Source data

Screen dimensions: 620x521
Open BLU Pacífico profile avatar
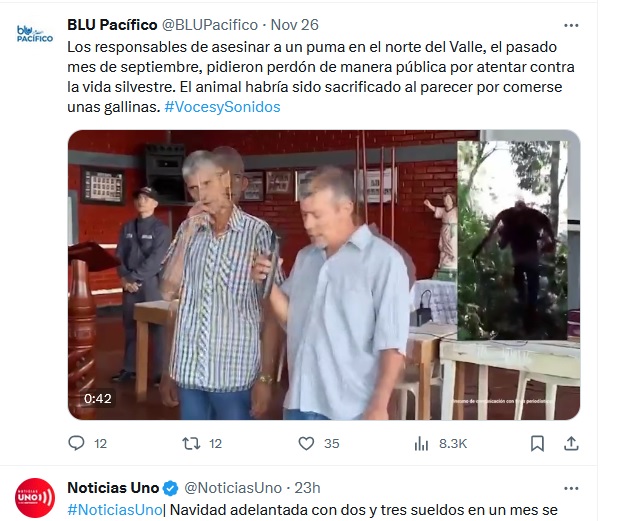[35, 34]
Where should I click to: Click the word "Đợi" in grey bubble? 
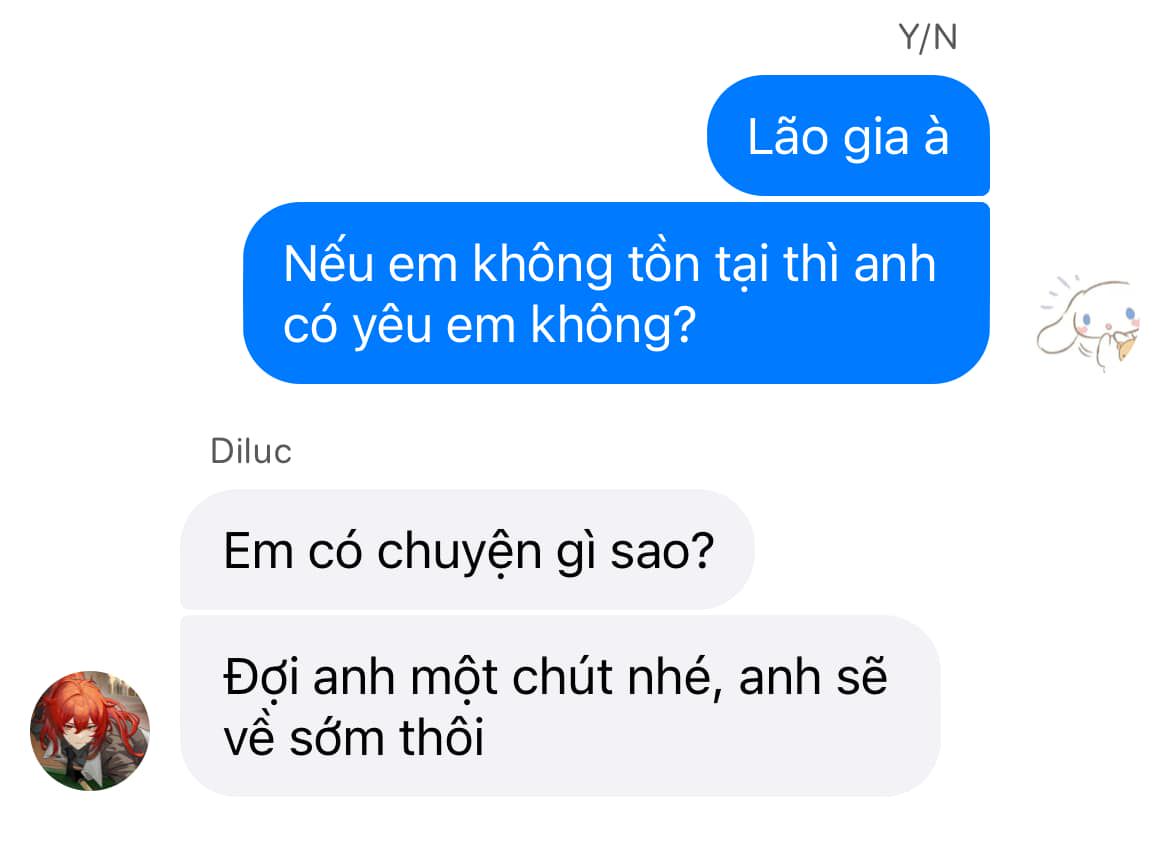[x=262, y=679]
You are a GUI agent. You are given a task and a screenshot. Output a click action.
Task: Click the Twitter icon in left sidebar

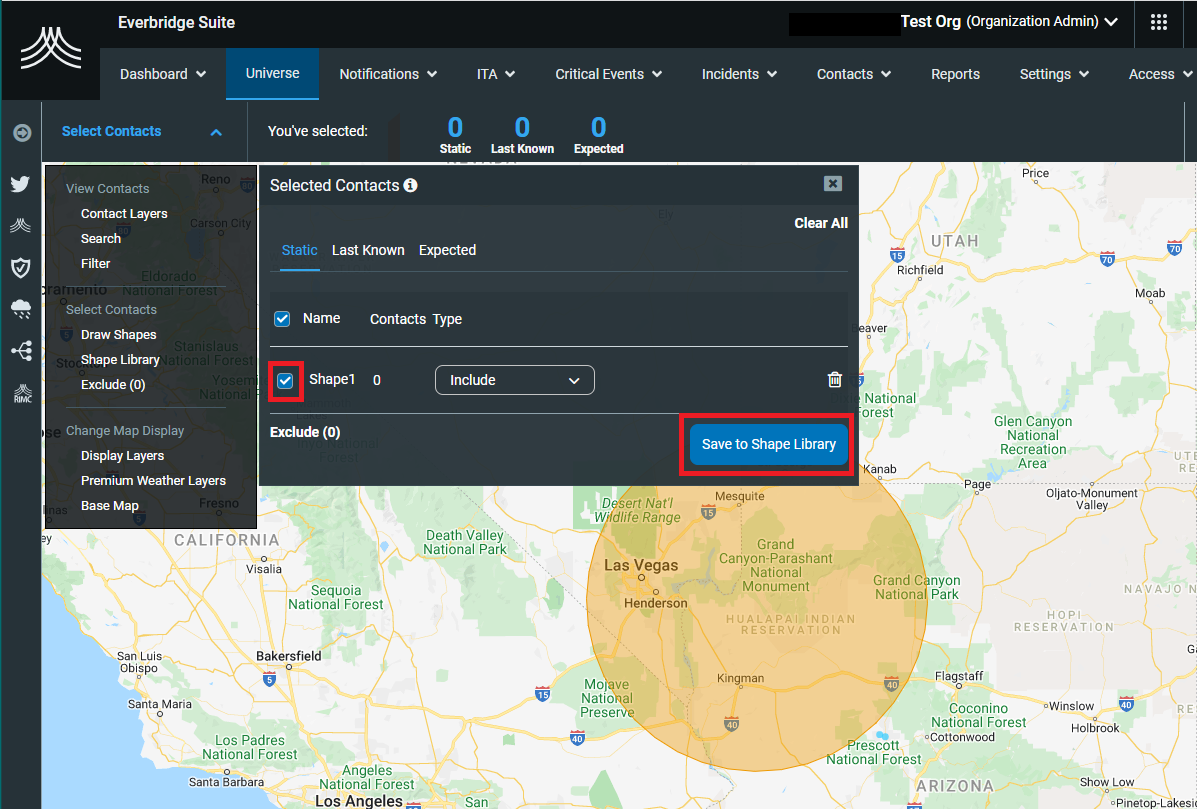(x=20, y=184)
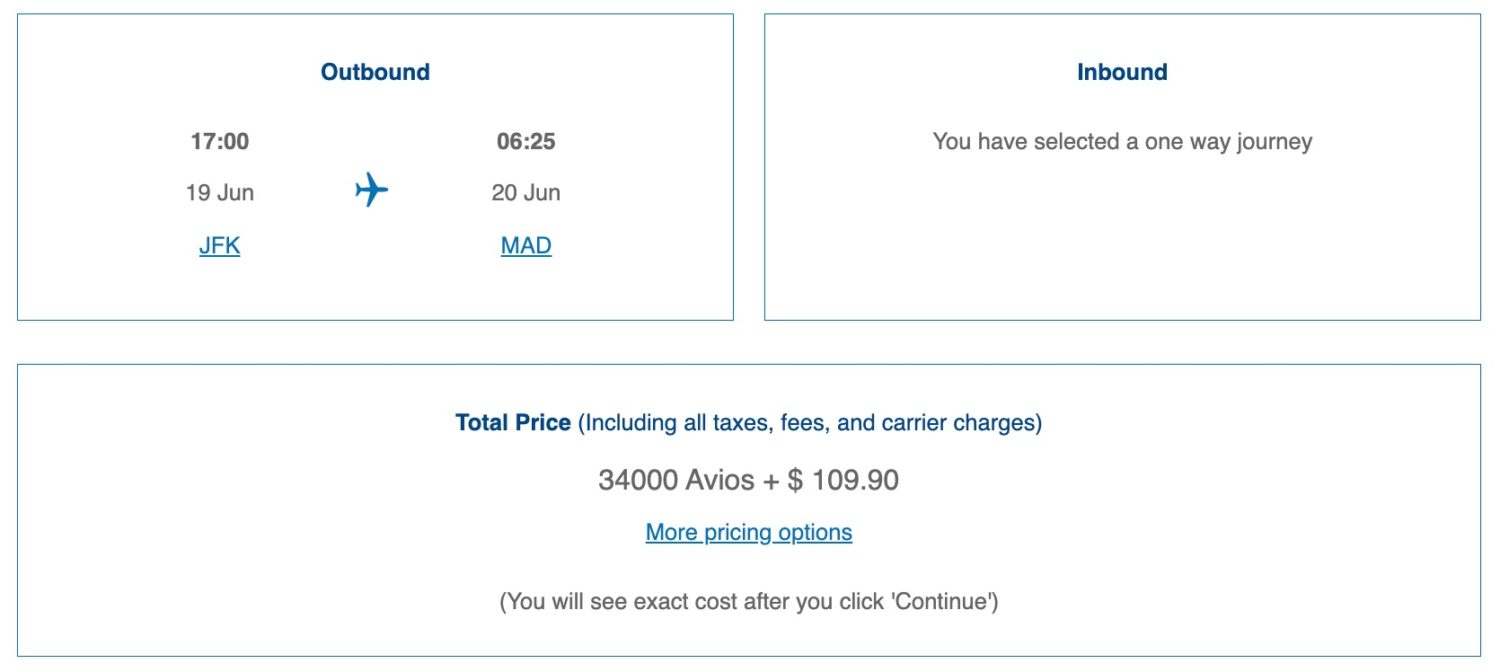Open the JFK departure airport link
1500x672 pixels.
tap(220, 246)
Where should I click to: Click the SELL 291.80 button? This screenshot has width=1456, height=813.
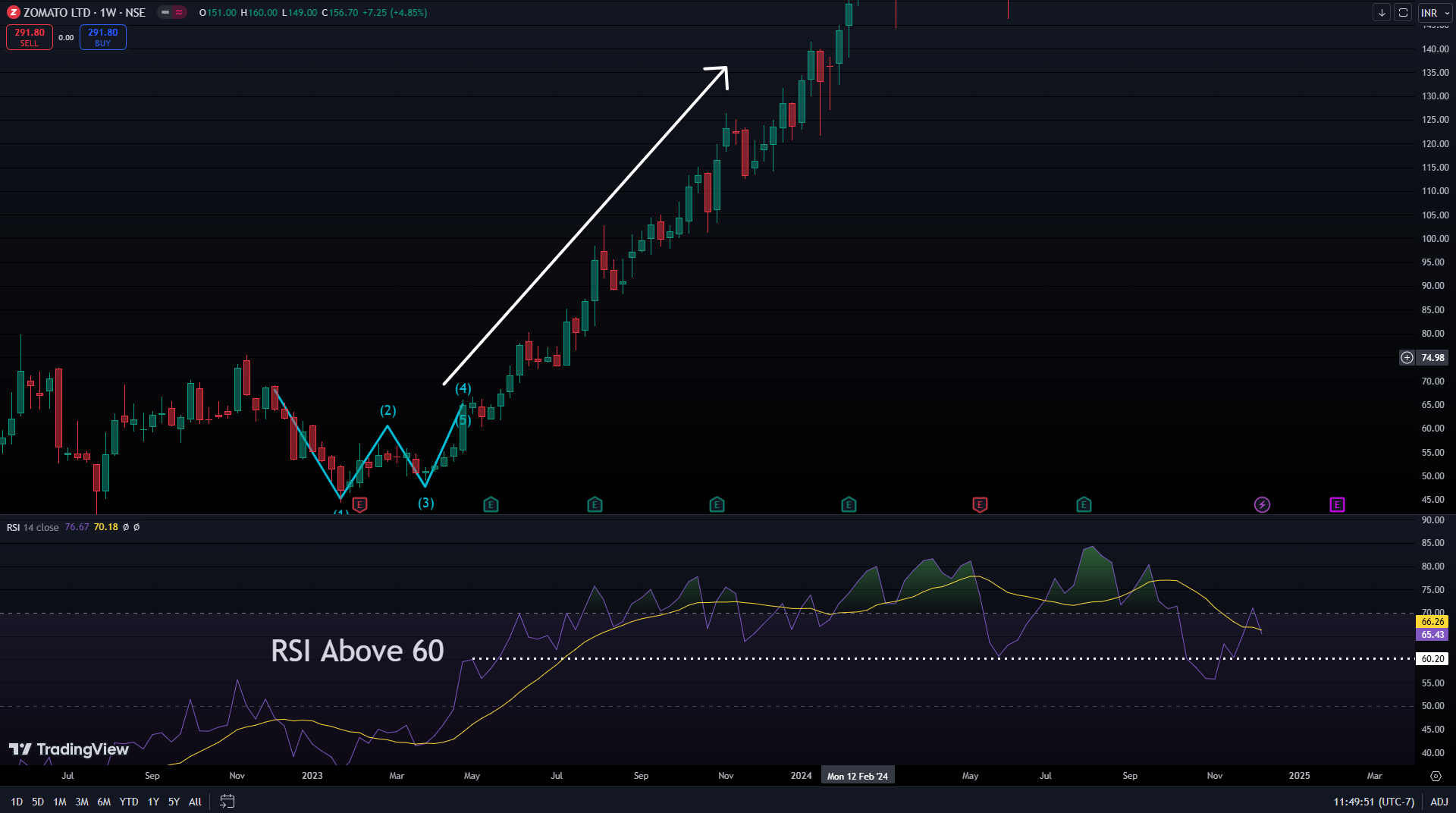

WHAT TO DO: Reproduce the entire listing above line for line without changing a word, and omit the pictures.

RESULT BELOW:
Screen dimensions: 620x521
Open BLU Pacífico profile avatar
[35, 34]
Where should I click to: Click the word "Đợi" in grey bubble? 
[x=262, y=679]
You are a GUI agent. You are given a task and a screenshot. Output a click action.
Task: Click the Twitter icon in left sidebar

(x=20, y=184)
Open the JFK departure airport link
1500x672 pixels.
tap(220, 246)
Where should I click to: Click the SELL 291.80 button? This screenshot has width=1456, height=813.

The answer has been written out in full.